Text and item location entries

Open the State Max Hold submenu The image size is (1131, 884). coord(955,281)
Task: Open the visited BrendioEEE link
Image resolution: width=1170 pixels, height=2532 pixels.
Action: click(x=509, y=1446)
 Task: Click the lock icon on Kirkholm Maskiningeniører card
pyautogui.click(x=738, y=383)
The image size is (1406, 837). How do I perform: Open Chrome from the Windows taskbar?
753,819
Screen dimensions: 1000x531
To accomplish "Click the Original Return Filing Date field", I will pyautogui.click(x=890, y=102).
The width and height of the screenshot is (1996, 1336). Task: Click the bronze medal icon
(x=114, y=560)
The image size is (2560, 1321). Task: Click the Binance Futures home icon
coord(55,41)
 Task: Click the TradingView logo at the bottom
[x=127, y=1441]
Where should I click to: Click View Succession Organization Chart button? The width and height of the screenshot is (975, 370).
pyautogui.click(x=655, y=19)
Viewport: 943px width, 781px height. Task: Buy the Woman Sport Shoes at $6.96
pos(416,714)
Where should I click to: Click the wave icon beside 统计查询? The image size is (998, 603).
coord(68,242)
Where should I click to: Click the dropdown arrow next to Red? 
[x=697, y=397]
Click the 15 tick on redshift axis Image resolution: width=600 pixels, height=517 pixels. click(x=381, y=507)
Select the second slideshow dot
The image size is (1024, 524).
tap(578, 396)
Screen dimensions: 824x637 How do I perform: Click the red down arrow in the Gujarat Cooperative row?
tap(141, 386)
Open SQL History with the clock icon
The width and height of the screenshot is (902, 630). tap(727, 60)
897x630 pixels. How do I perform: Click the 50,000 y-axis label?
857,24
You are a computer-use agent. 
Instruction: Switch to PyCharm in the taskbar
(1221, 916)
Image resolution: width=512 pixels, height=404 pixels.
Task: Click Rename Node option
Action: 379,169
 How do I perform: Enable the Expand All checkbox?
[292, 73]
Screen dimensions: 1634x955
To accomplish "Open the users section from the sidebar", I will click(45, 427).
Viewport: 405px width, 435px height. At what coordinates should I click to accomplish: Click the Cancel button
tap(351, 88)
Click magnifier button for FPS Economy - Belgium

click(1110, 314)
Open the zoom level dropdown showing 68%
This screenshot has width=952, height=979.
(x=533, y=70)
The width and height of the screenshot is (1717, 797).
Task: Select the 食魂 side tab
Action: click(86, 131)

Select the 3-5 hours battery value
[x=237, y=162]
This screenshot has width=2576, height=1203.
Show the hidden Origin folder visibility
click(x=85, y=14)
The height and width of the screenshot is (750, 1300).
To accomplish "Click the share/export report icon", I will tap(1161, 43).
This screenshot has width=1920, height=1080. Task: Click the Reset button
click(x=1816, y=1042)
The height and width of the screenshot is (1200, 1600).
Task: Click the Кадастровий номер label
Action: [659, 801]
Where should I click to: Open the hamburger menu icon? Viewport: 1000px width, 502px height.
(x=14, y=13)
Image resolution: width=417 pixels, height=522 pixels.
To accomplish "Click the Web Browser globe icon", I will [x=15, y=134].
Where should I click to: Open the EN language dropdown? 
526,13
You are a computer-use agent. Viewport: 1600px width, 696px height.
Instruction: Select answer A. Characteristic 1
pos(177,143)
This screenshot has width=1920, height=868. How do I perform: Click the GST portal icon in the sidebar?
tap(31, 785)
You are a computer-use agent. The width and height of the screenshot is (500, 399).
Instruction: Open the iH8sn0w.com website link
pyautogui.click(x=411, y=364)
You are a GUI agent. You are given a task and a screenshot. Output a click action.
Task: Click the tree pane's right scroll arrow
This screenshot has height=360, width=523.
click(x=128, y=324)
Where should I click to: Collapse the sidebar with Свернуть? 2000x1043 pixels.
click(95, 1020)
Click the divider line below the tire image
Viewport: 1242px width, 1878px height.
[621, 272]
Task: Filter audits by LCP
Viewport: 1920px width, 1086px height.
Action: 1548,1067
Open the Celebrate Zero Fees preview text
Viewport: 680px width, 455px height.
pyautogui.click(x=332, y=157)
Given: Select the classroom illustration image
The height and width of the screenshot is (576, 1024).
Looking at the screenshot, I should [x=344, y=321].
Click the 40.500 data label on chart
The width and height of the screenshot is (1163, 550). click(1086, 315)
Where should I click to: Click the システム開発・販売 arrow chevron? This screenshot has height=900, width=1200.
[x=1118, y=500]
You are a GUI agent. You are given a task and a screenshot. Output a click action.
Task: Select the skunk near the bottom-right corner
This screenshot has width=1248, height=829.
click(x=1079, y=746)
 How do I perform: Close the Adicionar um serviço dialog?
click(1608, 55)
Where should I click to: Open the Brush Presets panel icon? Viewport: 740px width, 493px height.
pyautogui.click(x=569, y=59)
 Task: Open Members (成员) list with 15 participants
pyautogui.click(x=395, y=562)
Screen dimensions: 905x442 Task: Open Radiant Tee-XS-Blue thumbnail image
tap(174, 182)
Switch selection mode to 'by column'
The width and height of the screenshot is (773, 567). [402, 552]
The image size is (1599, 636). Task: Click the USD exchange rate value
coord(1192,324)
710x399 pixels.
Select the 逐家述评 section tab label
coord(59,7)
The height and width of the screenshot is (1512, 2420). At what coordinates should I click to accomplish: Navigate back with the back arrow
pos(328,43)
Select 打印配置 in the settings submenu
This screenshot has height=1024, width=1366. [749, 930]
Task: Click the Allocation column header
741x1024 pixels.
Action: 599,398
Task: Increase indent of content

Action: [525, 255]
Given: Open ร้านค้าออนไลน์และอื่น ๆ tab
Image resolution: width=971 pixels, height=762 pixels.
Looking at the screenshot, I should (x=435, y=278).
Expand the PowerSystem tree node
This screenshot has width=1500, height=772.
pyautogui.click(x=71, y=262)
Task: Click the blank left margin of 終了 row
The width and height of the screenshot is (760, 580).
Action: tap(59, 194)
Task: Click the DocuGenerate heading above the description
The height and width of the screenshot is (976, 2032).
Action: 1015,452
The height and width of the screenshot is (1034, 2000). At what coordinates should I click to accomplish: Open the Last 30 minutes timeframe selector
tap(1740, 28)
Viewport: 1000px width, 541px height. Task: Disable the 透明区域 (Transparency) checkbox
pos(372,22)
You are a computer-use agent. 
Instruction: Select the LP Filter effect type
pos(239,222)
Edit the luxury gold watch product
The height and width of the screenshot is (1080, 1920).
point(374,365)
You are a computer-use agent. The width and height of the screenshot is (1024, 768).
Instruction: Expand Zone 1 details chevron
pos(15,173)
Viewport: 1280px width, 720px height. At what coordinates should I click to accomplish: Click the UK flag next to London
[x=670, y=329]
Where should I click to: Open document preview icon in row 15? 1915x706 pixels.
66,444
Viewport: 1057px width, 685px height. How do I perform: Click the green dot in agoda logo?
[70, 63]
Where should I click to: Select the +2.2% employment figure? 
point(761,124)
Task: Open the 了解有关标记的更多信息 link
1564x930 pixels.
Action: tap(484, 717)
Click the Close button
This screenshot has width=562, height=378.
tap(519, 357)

→ **DIRECTIVE**
Please rewrite the entries beginning at the line that has "The height and width of the screenshot is (1034, 2000)." and stopping after the line that has "point(374,365)", changing "Viewport" to "Display area" and leaving everything else as it is.

→ **SOLVED PROBLEM**
The height and width of the screenshot is (1034, 2000). At what coordinates should I click to accomplish: Open the Last 30 minutes timeframe selector
tap(1740, 28)
Display area: 1000px width, 541px height. Task: Disable the 透明区域 (Transparency) checkbox
pos(372,22)
You are a computer-use agent. 
Instruction: Select the LP Filter effect type
pos(239,222)
Edit the luxury gold watch product
The height and width of the screenshot is (1080, 1920).
point(374,365)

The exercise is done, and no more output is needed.